— Oui... j’étais dehors... j’avais besoin...
Il bredouillait mais déjà elle s’activait à arracher le linge trempé, caressant plus qu’essuyant les muscles durs avant de se couler à nouveau contre lui non sans s’être, d’un rapide mouvement, débarrassée de ses dentelles humides. Dans un geste dérisoire pour la repousser, Guillaume sentit contre sa paume la rondeur soyeuse d’une épaule, contre sa peau celles, affolantes, de deux seins arrogants. Le corps de Lorna semblait fait de satin tiède. Il était la source offerte aux lèvres desséchées d’un homme mourant de soif et, quand la jeune femme colla sa bouche à la sienne, elle aspira le peu qui lui restait de volonté. Sans rompre le baiser, il la poussa sur le lit, acheva fébrilement de se dévêtir et s’abattit sur elle. Incapable de se contenir plus longtemps, il s’empara d’elle avec une violence qui arracha à la jeune femme un cri de douleur vite changé en un ronronnement heureux...
Ils firent l’amour pendant des heures sans un mot, chacun d’eux attentif à découvrir les secrets du corps de l’autre et à en tirer un plaisir toujours plus aigu. C’était comme s’ils ne pouvaient se rassasier. Les forces de l’homme semblaient inépuisables, réveillées d’ailleurs par la femme qui, avec une science subtile, leur redonnait vie lorsqu’elles semblaient faiblir... Pourtant il finit par s’endormir.
Peu de temps avant l’aube, Lorna réveilla Guillaume.
— Il faut que tu redescendes, mon amour !... Ton gardien ne doit rien soupçonner.
— Tu... tu as raison...
Titubant de fatigue, il ramassa ses vêtements à l’aveuglette et regagna la salle. Le feu s’était éteint. Il y faisait froid. Frissonnant, il s’enfouit sous les couvertures et s’anéantit à nouveau dans un sommeil profond. De son côté, Lorna remettait quelques bûches dans sa cheminée, s’étirait voluptueusement puis retournait s’étendre dans son lit... Elle souriait. Quelle nuit !... et quel amant ! Elle avait toujours été certaine que ce serait une expérience inoubliable pour l’un comme pour l’autre. Elle l’était plus encore à présent : sans doute ne serait-il plus besoin de recourir à la petite fiole contenant un liquide à base de cantharide pulvérisée dont elle avait réussi à faire glisser quelques gouttes dans le vin de Guillaume tandis qu’à sa demande il allait tisonner le feu et remettre un peu de bois. Le résultat s’était révélé miraculeux, cependant Lorna considérerait comme une injure à son charme s’il lui fallait s’en servir encore. L’homme qu’elle avait voulu si ardemment ne pourrait plus jamais lui échapper...

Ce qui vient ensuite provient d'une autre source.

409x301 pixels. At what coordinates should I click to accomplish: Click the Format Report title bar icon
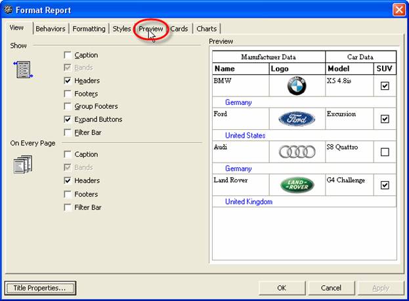(x=8, y=10)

Sur cette grisante certitude, elle s’endormit à son tour.
Lorsqu’elle descendit vers le milieu de la matinée, fraîche et rayonnante, elle vit tout de suite que Guillaume l’était beaucoup moins. Il se tenait debout, jambes écartées, mains nouées dans le dos, devant l’une des petites fenêtres et ne se retourna pas au bruit allègre de talons hauts sur les marches de l’escalier. Tout dans son attitude criait la mauvaise humeur.
— Eh bien ? fit-elle gaiement, espérant vaguement qu’il allait venir à elle les bras tendus. Est-ce là votre façon de me dire bonjour ?

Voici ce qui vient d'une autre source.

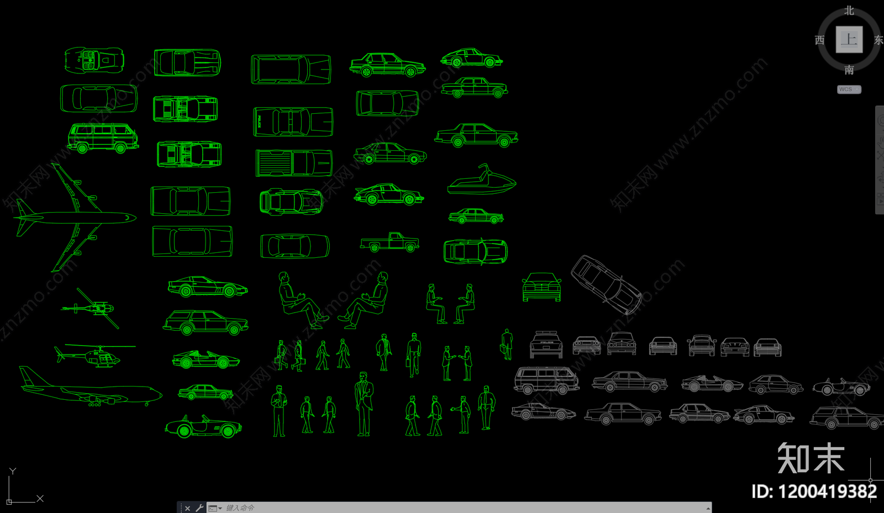Click the ViewCube top face 上
This screenshot has height=513, width=884.
click(x=849, y=40)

— Bonjour ! murmura-t-il et, comme il virait lentement sur lui-même, elle eut un peu peur devant ses traits tirés et ses yeux injectés de sang qui l’enveloppaient d’un regard lourd de rancune : celui d’un loup malade et d’autant plus hargneux. Il désigna la table sur laquelle se trouvaient du pain, du beurre, du miel et des tasses dont l’une avait servi.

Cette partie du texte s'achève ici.